Q Back a few years ago, I cut out an article you wrote for the Star Tribune. It was titled "Social Security benefits can be restarted at higher amounts." The article states that all I have to do is reapply and get the bigger payments that go to those who wait to collect. I realize that I must pay back the benefits that I have already received.

I started taking my Social Security when I was 62 and I am 65 now. I would like to do what that article says I can do so I can receive the full benefit when I'm 66. However, I was told by someone in the Social Security office in St. Cloud that the law has changed and can no longer do this. Please help me.

DAN

A Ah, the Social Security do-over I described several years ago -- repay and reapply -- was too good to last.

In essence, if you retired early and took a reduced monthly benefit, you could change your mind, reapply, and get the bigger payments that go to those who wait to collect benefits. After filling out the paperwork you would write the government a check covering the benefits you've been paid, but without interest or adjusting for inflation. You would then get the higher benefit.

Of course, it was a limited tactic since you had to have the savings to make the strategy work.

= MATERIAL PROVIDED =
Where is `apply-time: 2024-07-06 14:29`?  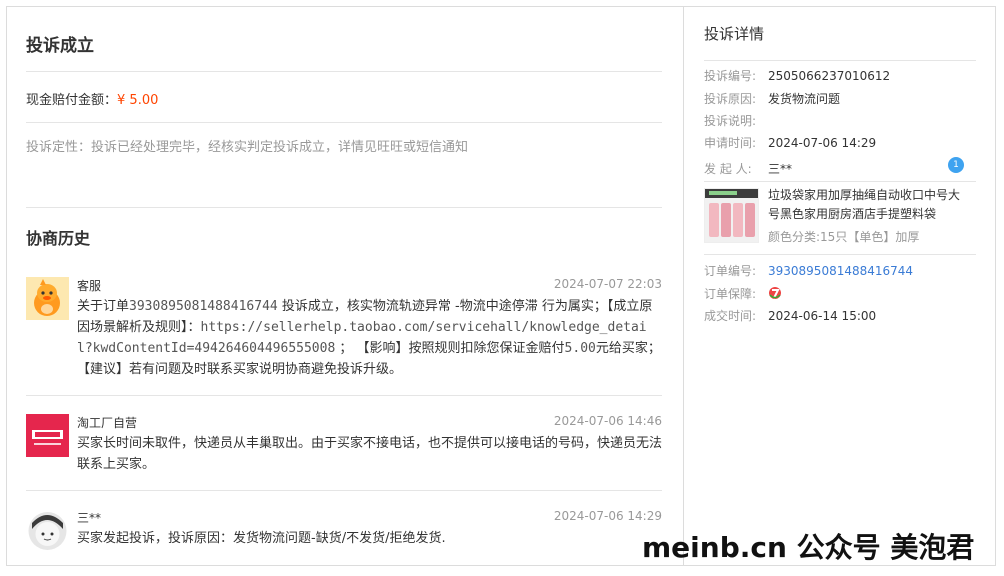 apply-time: 2024-07-06 14:29 is located at coordinates (822, 143).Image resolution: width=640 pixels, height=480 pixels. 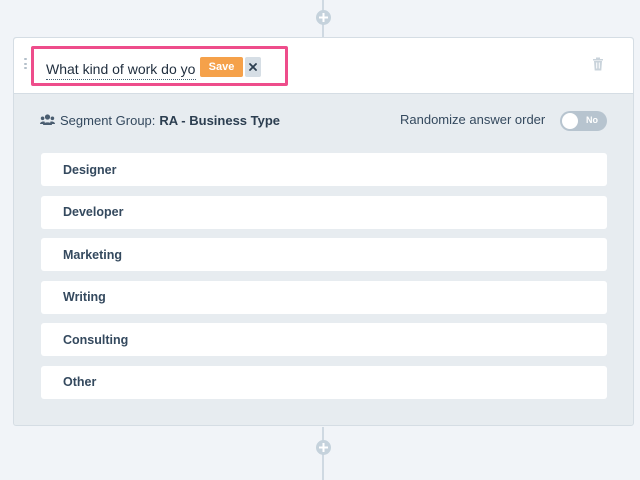 I want to click on answer-option: Developer, so click(x=324, y=212).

= TASK LIST =
1 – Return the passage of the Social Security Q&A between "I started taking" and "Please help me.", inclusive.
2 – According to the Social Security Q&A, what did the check repaying past benefits leave out?
The data comes from a separate source.

= RESPONSE LIST =
1 –
I started taking my Social Security when I was 62 and I am 65 now. I would like to do what that article says I can do so I can receive the full benefit when I'm 66. However, I was told by someone in the Social Security office in St. Cloud that the law has changed and can no longer do this. Please help me.

2 – It left out interest and any adjustment for inflation.